2013 Panels

The “Wisdom of Nature”

The project of modernization has fundamentally entailed the reshaping of “nature.”  Yet today the notion of modeling culture after nature is a recurrent theme in environmental discourse.  Arguably, the impulse to restore ecosystems to a pre-human condition, the desire to model engineered structures on designs found in the non-human world, and the championing of ecosystem services, all suggest a sense that “nature knows best.”  Where do such ideas originate, with whom do they resonate (or not), and what do they reveal about our own ambivalence about the process of modernization?  This panel explores the ways that people seek to identify, understand, and replicate the “wisdom of nature” as well as the motivations and assumptions that underlie such efforts. 


Back to the Past

Genetic manipulation, rewilding, managing entire ecosystems, and Jurassic Park style recreation of extinct species: this ain’t your grandma’s conservation. A new legion of bioengineers and ecosystem managers have entered the scene and brought a whole host of experimental tools to the table. As conservation enters a future of increasing possibility and uncertainty, in an age of extinction and decreasing biodiversity, we broach notions of what humankind is able to do, and what we should do.


The Biotic And The Bionic: Engineering The Future

Our futuristic perception of robots has long been preceded by a history of animatronic devices reaching back hundreds of years. At one point humans could only dream of having a bionic eye or manipulating biological functions. Now those ideas are on the horizon, if they don’t exist already. This raises questions about where to draw the line between the biotic and the bionic. How augmented can a person be but still be considered human? This panel will pose questions of ethics and augmentation while exploring the murky waters of cyborg technology and seeking out the boundaries between human and machine.

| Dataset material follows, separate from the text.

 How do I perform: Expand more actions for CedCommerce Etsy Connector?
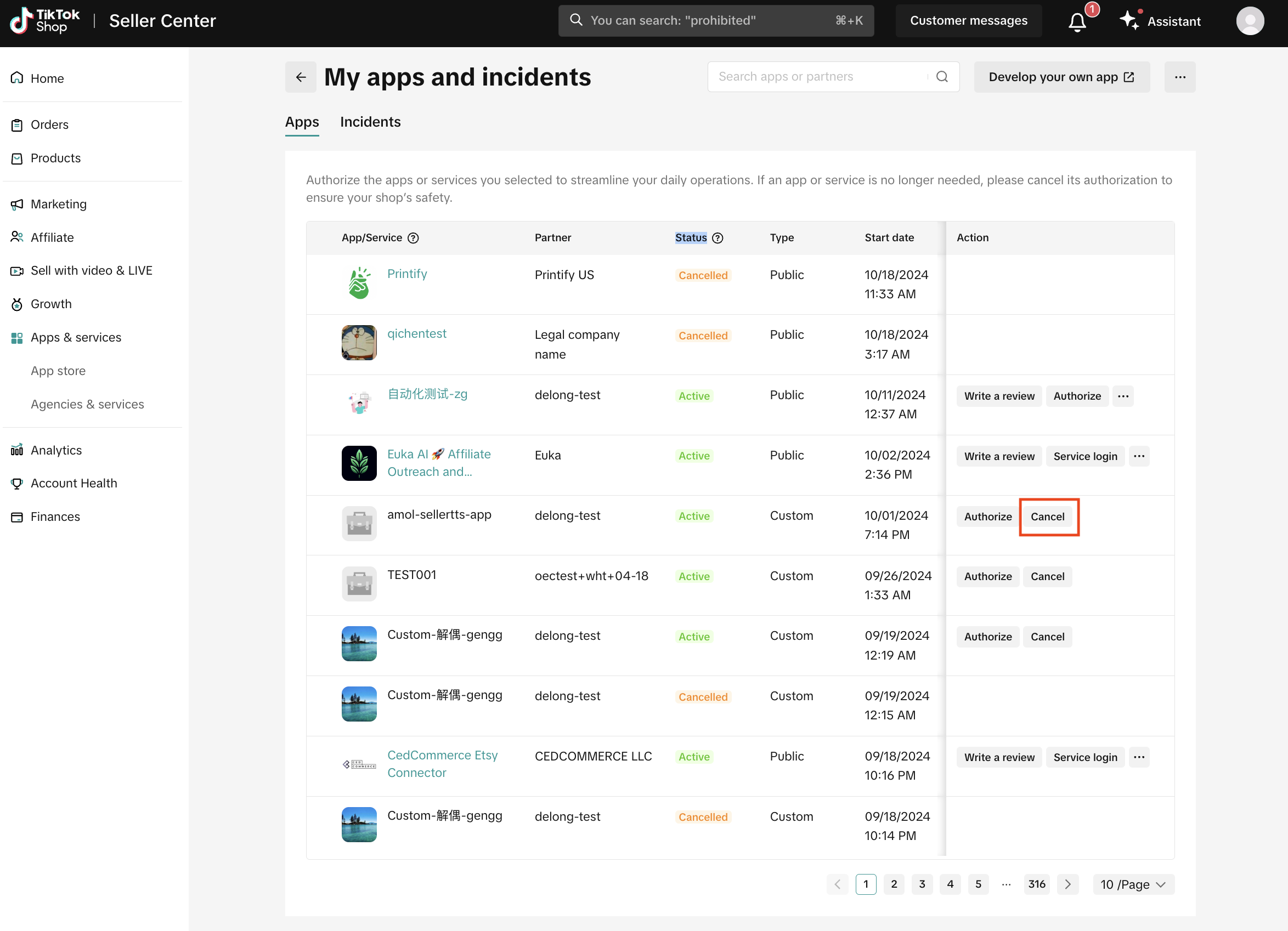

Narratives Of Nature: Forbidden Fruits

From myths and legends deifying natural phenomena, to literature like Mary Shelley’s iconic Frankenstein, we have recorded our struggles to control and explain both the forces of nature and our own instincts and desires. Yet in some cultures, “nature” is a concept that does not even exist. How have human perceptions of nature transformed over time and what are some factors influencing these changes? We now live in a world where we obsess over new technology and are constantly “plugged-in”. Have these new technologies altered our proximity to the “natural”? And if so, is this a threat to our relationship with the world around us, or an opportunity?


Messing with Creation

As genetic modification and hybridization of plants and animals increasingly normalizes, and printed, lab-grown foods become widely available, the future of food appears to be that of a sci-fi odyssey. These technologies claim to shorten commodity chains and decrease environmental resource strains, but at what price? Such new and experimental territory leaves us without appropriate methods of moral or ethical consideration; we are heading far outside the realm of Singer’s animal liberation, and Pollan’s conscious omnivory, we are heading to a no man’s land wherein the lines between plant, animal—and even human, are blurring beyond recognition. How do we approach manipulation in a world where genetic boundaries are becoming increasingly irrelevant?